## EXERCISE GOAL
Pick up the message to Georgina about XFree86 compatibility after its final sentence and keep writing it in the same voice.

## SOURCE
------------------------------------------------------------

Georgina,
This is uncalled for. Impuning Alan's motives or questioning his Company's
contributions is just unacceptable.
Alan's concerns are very justified. I/you may not agree with all of them,
but they are valid reasons for concern.
Over the years, Sun has made significant contributions to
X code base: just go look at the copyrights. And they are a very active
and valued contributor to Gnome currently (particularly Gnome 2).
So your comments are badly out of place, in my view, and I've
watched/been involved in X from its inception.
My answer to Alan, beyond the answer that Keith has already given,
is that the installed base of Linux systems is now much larger than
Solaris, and XFree86 is justifiably proud of its record of upward compatibility,
which is now 10 years and counting, compatible with a standard set in 1988,
so it is compatible with applications of at least 14 years.
We have a very large user base already using what has been implemented to date, and
breaking this installed base isn't in the cards.
High on the list, as Keith notes, is completion of the extension.

------------------------------------------------------------

## INFORMATION PROVIDED
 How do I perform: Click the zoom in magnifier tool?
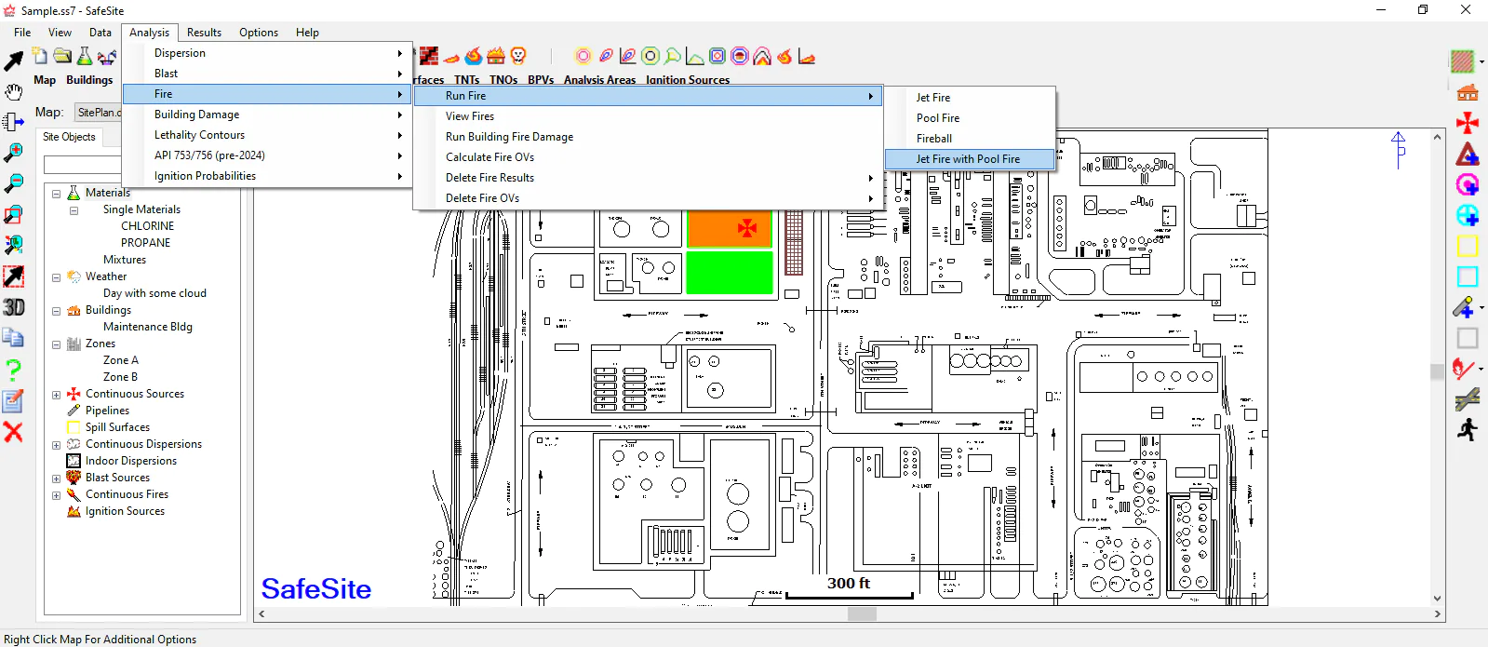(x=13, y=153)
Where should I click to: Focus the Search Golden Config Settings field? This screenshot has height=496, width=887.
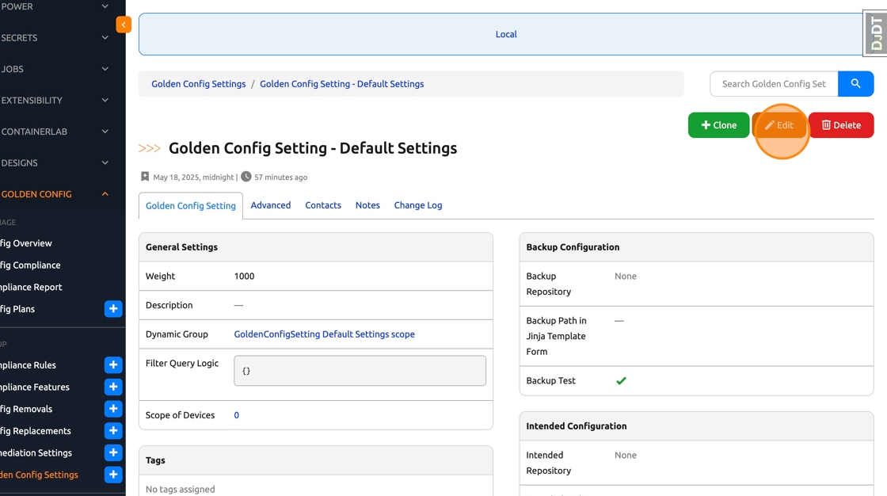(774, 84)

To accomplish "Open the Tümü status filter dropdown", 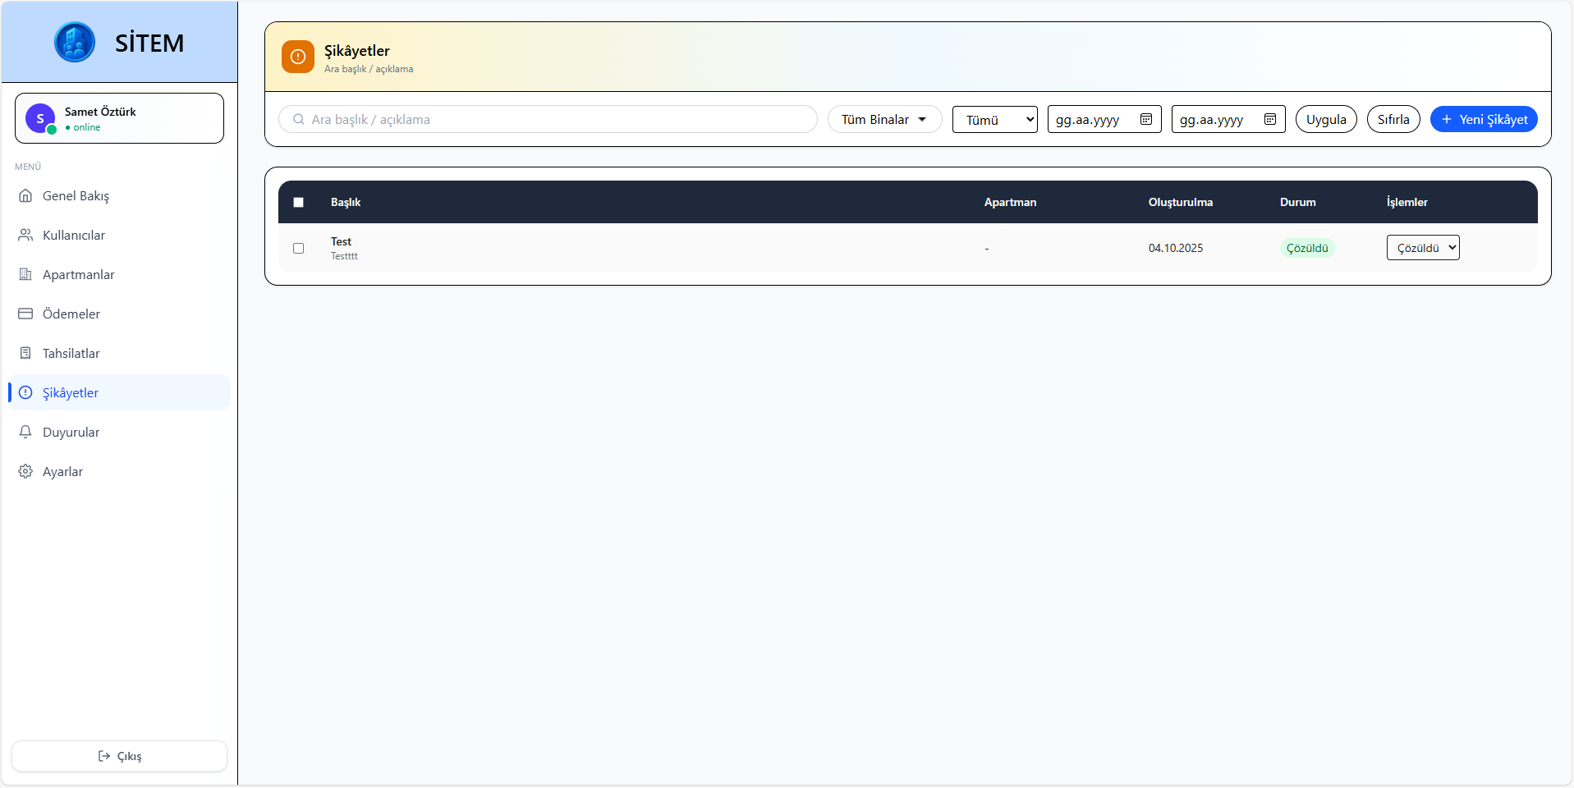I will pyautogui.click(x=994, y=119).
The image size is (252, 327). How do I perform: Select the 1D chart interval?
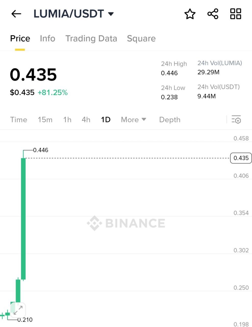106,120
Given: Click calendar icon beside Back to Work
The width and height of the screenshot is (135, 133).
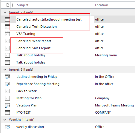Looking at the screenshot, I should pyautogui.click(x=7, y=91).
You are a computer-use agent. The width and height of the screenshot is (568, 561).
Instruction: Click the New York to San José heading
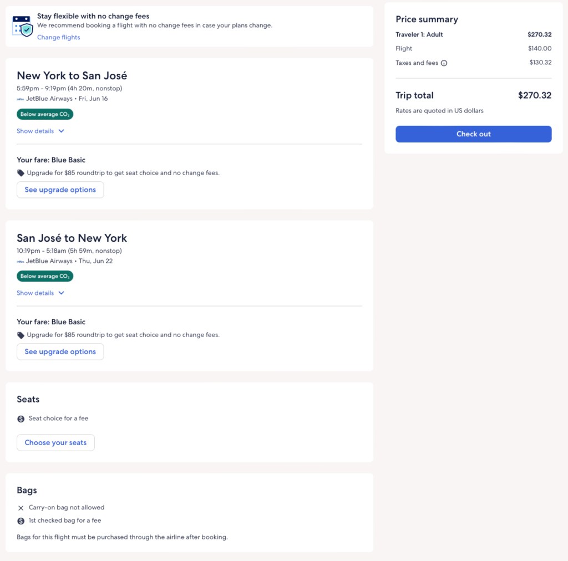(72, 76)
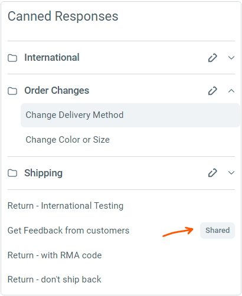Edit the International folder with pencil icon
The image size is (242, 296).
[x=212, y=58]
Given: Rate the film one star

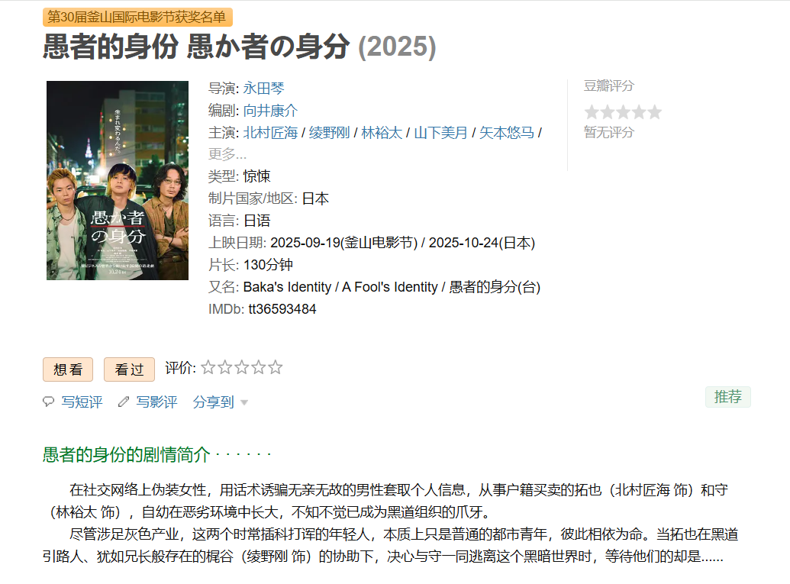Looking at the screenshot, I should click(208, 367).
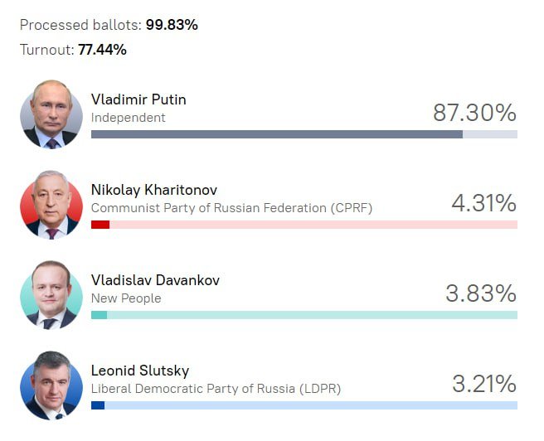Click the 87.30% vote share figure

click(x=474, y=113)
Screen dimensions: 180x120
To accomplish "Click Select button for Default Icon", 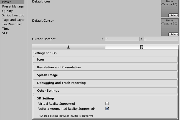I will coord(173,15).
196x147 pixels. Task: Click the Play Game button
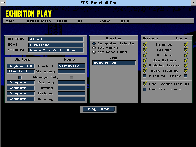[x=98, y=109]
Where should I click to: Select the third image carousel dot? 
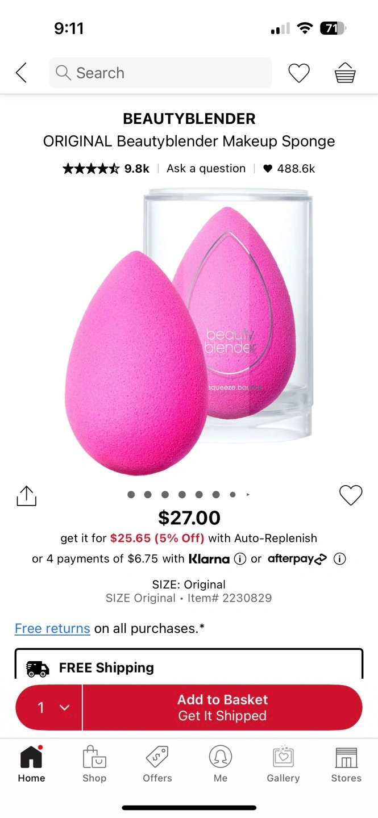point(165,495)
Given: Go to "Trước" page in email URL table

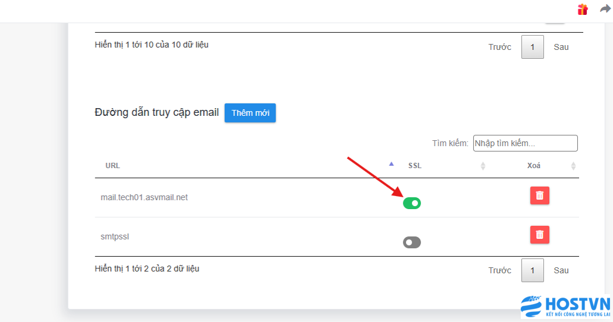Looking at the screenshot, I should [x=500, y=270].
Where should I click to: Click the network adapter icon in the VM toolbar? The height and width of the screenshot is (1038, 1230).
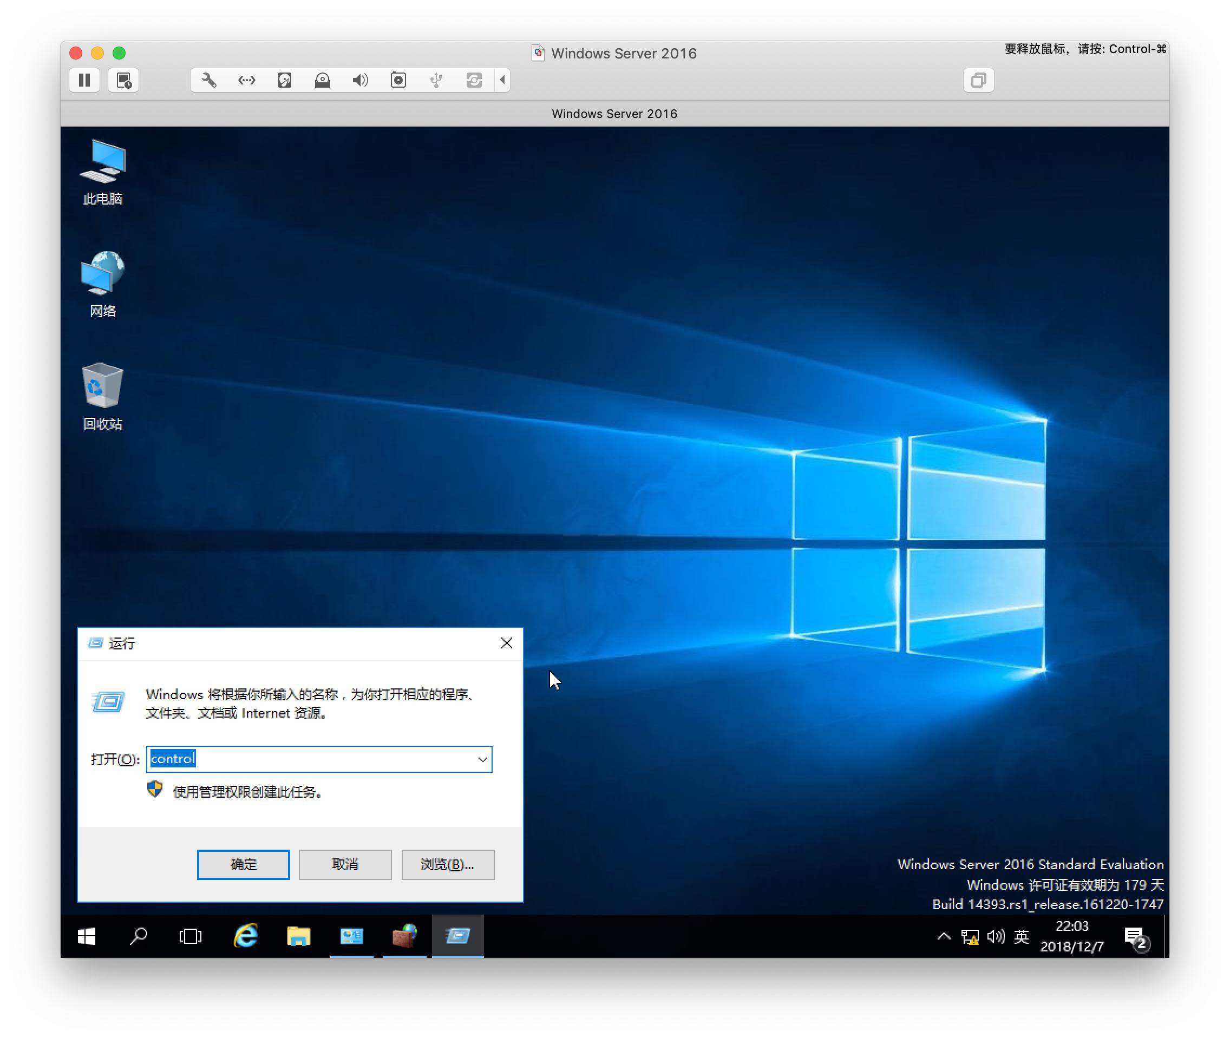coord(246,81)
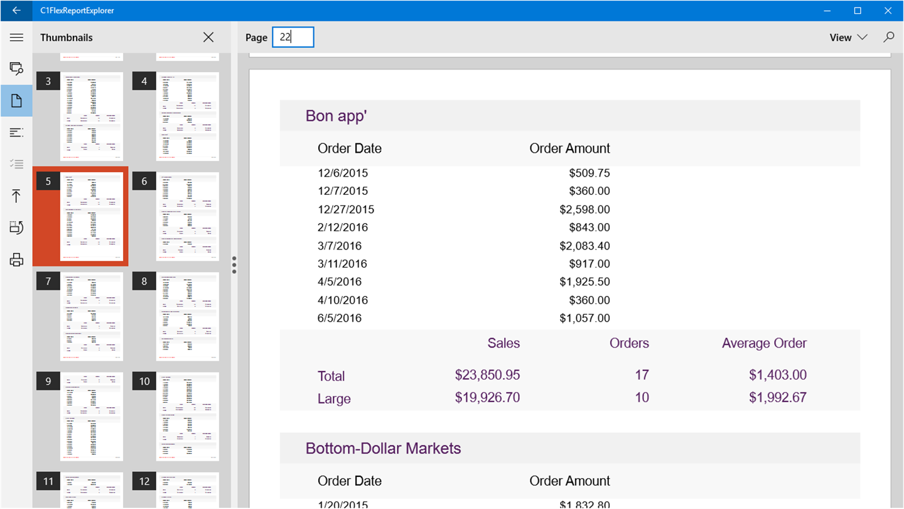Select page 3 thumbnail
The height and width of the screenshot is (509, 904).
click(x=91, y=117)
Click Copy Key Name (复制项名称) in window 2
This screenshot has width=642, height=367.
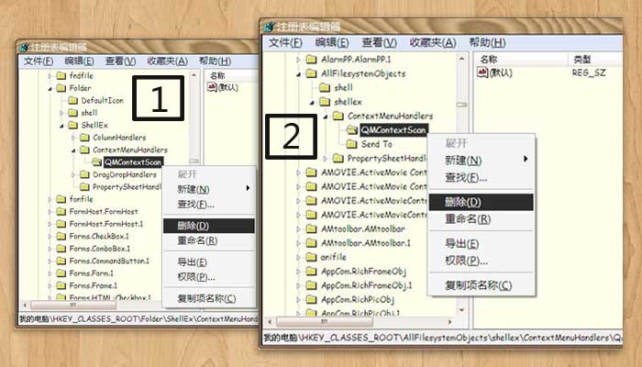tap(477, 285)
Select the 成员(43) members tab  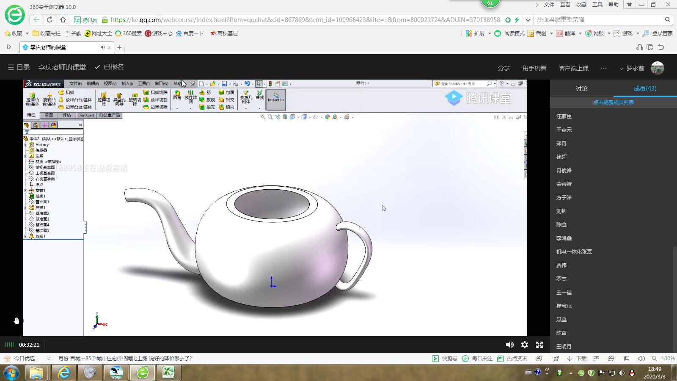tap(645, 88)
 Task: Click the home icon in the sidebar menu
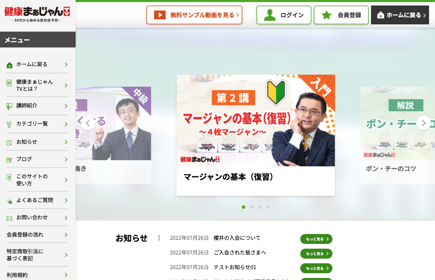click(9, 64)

------------------------------------------------------------

## TASK RESPONSE
The way all can help is to help with the implementation.and get this all
wrapped up.
- Jim Gettys
From: "G O Economou" <[EMAIL PROTECTED]>
Date: Fri, 26 Apr 2002 22:05:48 -0400
To: <[EMAIL PROTECTED]>
Subject: Re: [Render] Render in X.org & other Xservers
-----
----- Original Message -----
From: "Alan Coopersmith" <[EMAIL PROTECTED]>
To: <[EMAIL PROTECTED]>; <[EMAIL PROTECTED]>
Sent: Tuesday, April 23, 2002 1:25 PM
Subject: [Render] Render in X.org & other Xservers
> I can't speak for all the commercial vendors, but at least Sun is very
> concerned with stable interfaces, as our OS release cycles are now about
> 2 years long, and while the existing bits of the Render API seem stable,
the
> documentation says that much work remains to be done and it's unclear if
that
> includes changes to the existing protocol/API. Since we promise customers
that
> we only make incompatible changes with prior notice in the next marketing
> release (i.e. Solaris 8, 9, 10, not the update releases that come out
every few
> months), we don't want to be caught adopting RENDER, then finding out that
it's
> changed incompatibly and we will spend the next three years with an
> incompatible version of an extension we added primarily to be compatible
with
> XFree86. It's much easier for us to add incremental, backwards
compatible,
> features, than to make wholesale changes to existing features.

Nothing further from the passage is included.